**WORK REQUEST**: Extend the news article below on South Gippsland hospitals using video-conferencing to reach after-hours doctors, picking up right after its last sentence.
*** Opening DOCUMENT SEGMENT ***
Dial a doctor
SOUTH Gippsland’s health services are turning to technology in a bid to overcome a dearth of doctors in the region.
Patients attending urgent care services late at night will soon be consulting doctors in Traralgon via video-conferencing technology.
Urgent care centres at Leongatha, Korumburra, Foster and Yarram hospitals will receive mobile video-conferencing equipment that nurses will use to communicate with a doctor at Latrobe Regional Hospital, Traralgon between 9pm and 7am.
A camera will be used to show a doctor at Traralgon the patient’s ailment and the doctor will offer advice.
The move, funded by a grant of more than $350,000, seeks to fill a void in after hours urgent care in South Gippsland.
Doctors typically work all day and are then on-call to attend to urgent care callouts in the evening and throughout the night, and then return to clinical appointments the next day.
This not only exhausts existing doctors but also hinders medical centres’ ability to recruit new doctors, as potential applicants are often deterred by the requirement to be on-call after hours.
Gippsland Southern Health Service’s executive director of nursing Vicki Farthing said South Gippsland medical staff could also use the technology to connect with other larger health services in Melbourne.
“Junior GPs here will also be able to use the technology to get a second opinion from a senior GP without having to transfer the patient,” she said.
Similar systems have been used with success in north-east Victoria and Geelong and Colac.
*** Closing DOCUMENT SEGMENT ***
*** Opening DATASET CONTENT ***
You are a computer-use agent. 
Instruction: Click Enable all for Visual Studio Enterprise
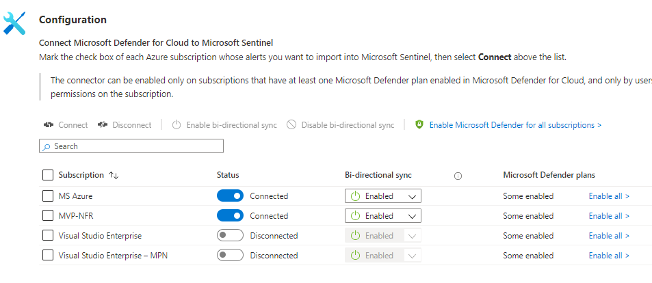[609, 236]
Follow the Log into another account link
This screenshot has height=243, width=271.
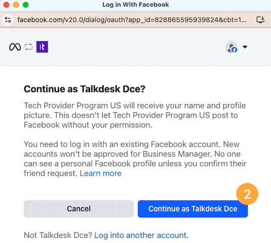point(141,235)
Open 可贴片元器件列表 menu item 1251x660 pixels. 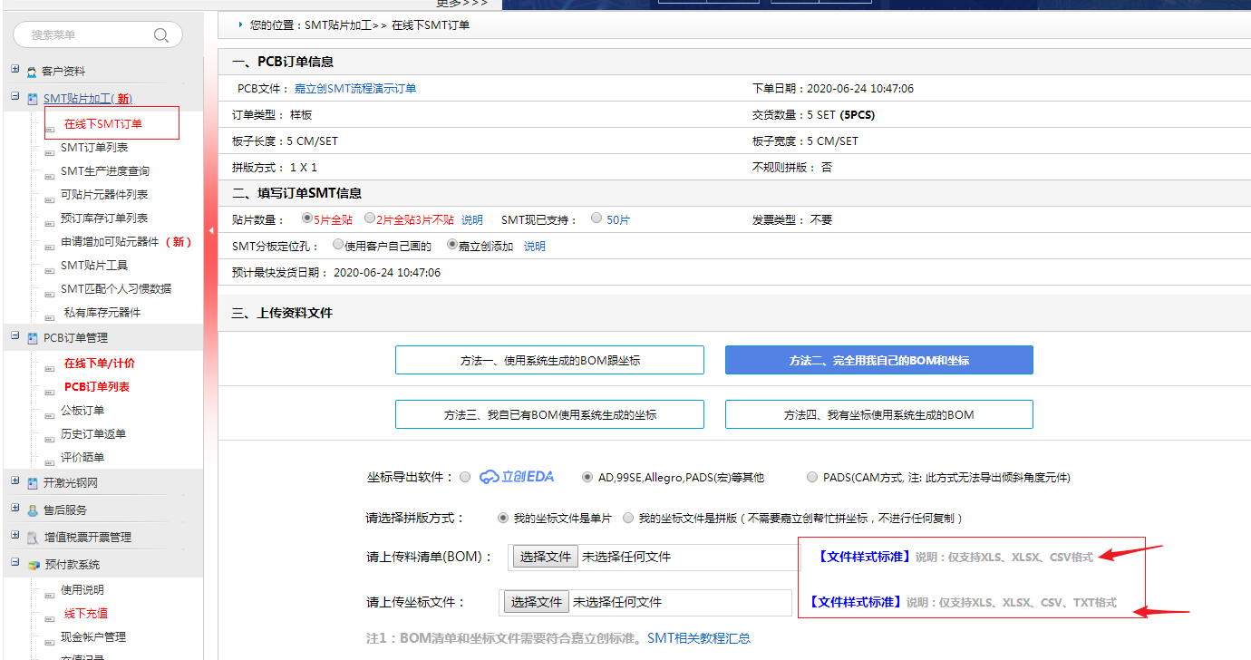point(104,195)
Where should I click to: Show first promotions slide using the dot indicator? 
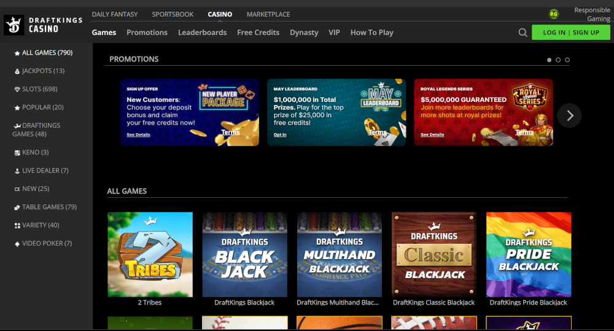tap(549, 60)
*** Closing DATASET CONTENT ***
*** Opening DATASET CONTENT ***
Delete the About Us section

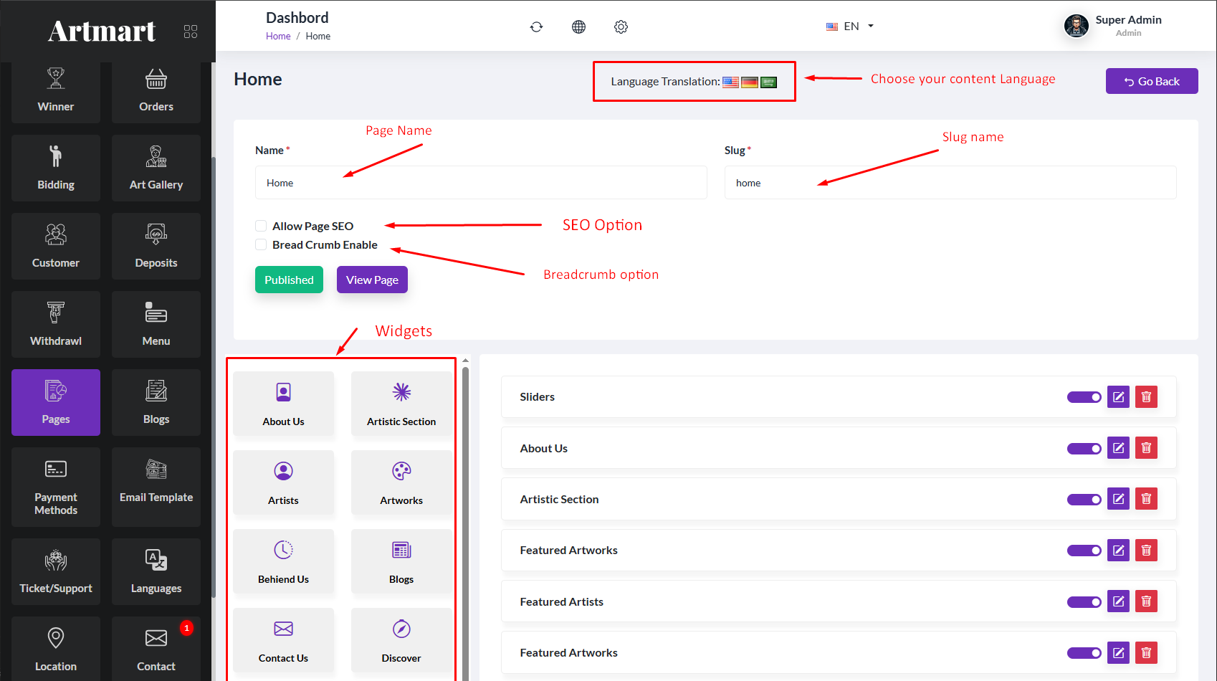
*** Closing DATASET CONTENT ***
**RESULT OF THE EXERCISE**:
Ms Farthing said the video-conferencing service would soon be complemented by nurses with higher levels of training – endorsed as rural and isolated practice nurses – who are able to treat patients with lower level conditions rather than calling in a doctor.
“We have three staff who have completed the course and they will predominantly work after hours,” she said.
“The other part of the tele-health program is that we will be upskilling our nurses and they will be able to do more suturing and plastering, and that will help relieve the pressure on the GPs, particularly after hours.”
Ms Farthing said the video-conferencing service would be an alternative to face to face consultations for patients with non-life threatening conditions.
Asked if governments at state and federal level could fill the shortage of doctors by requiring international doctors to work in rural areas and be on-call, Ms Farthing said smaller health services such as Gippsland Southern were not in a position to support overseas doctors.
She said such doctors would require supervision and could only work in fully funded emergency departments.
Funding for the tele-health program was provided by Better Care Victoria, part of the State Government.